Exploring the Free Energy and Conformational Landscape of Peptides Upon Aggregation and Amyloid Formation

Using various physical-chemical tools and perturbation parameters, the effects of temperature, pressure as well as lipid interfaces and confining geometries on the various stages of the aggregation and fibrillation reaction of amyloidogenic peptides have been studied. First we show data on the experimentally derived static structure factor obtained for the protein insulin which has been analyzed with a statistical mechanical model based on the DLVO potential. The data reveal that the protein self-assembles into equilibrium clusters already at low concentrations in the pre-nucleation phase. Then, mechanistic details about the nucleation process and concurrent aggregation pathways of insulin and more disease related amyloidogenic peptides, such as IAPP and PrP, and the differential stability of the aggregate structures formed are discussed.
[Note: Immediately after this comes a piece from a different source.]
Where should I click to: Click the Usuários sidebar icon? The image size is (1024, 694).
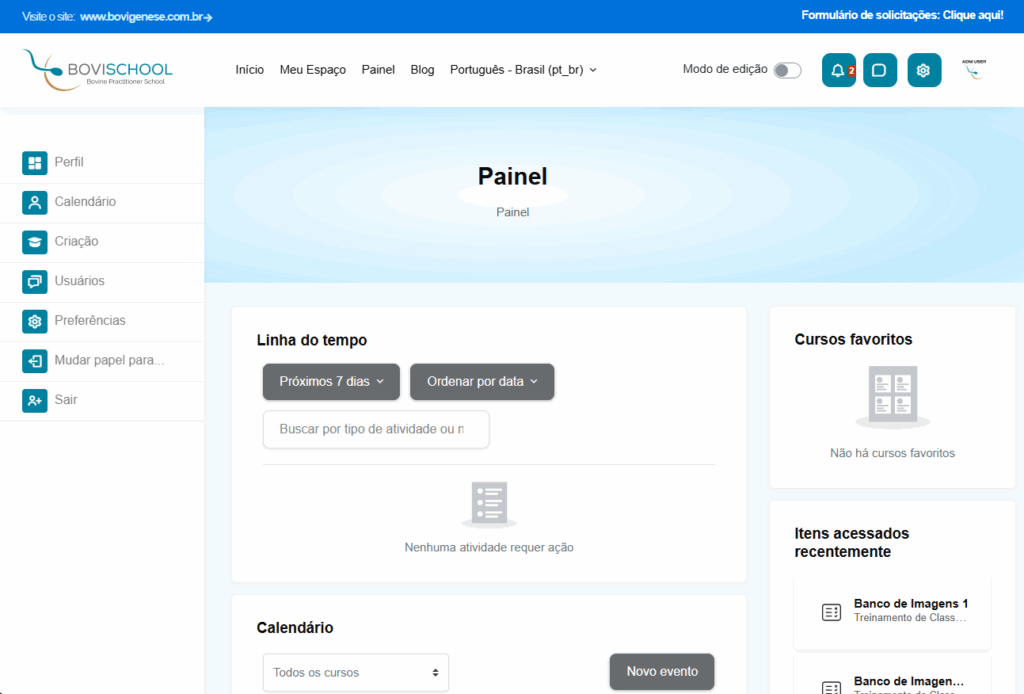[35, 282]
Also solvational perturbations, accomplished by the addition of various salts and cosolvents have been explored. They exert pronounced and diversified effects on the unfolding, non-native assembly and fibril formation, which ultimately manifest in morphological variations of mature aggregates and fibrils. Finally, the presence of lipid interfaces and soft-matter confinement will be discussed, which drastically change the aggregation pathway as well as the kinetics of peptide aggregation. Using various model membrane systems, the influence of different membrane characteristics on the lipid-protein interaction has been revealed.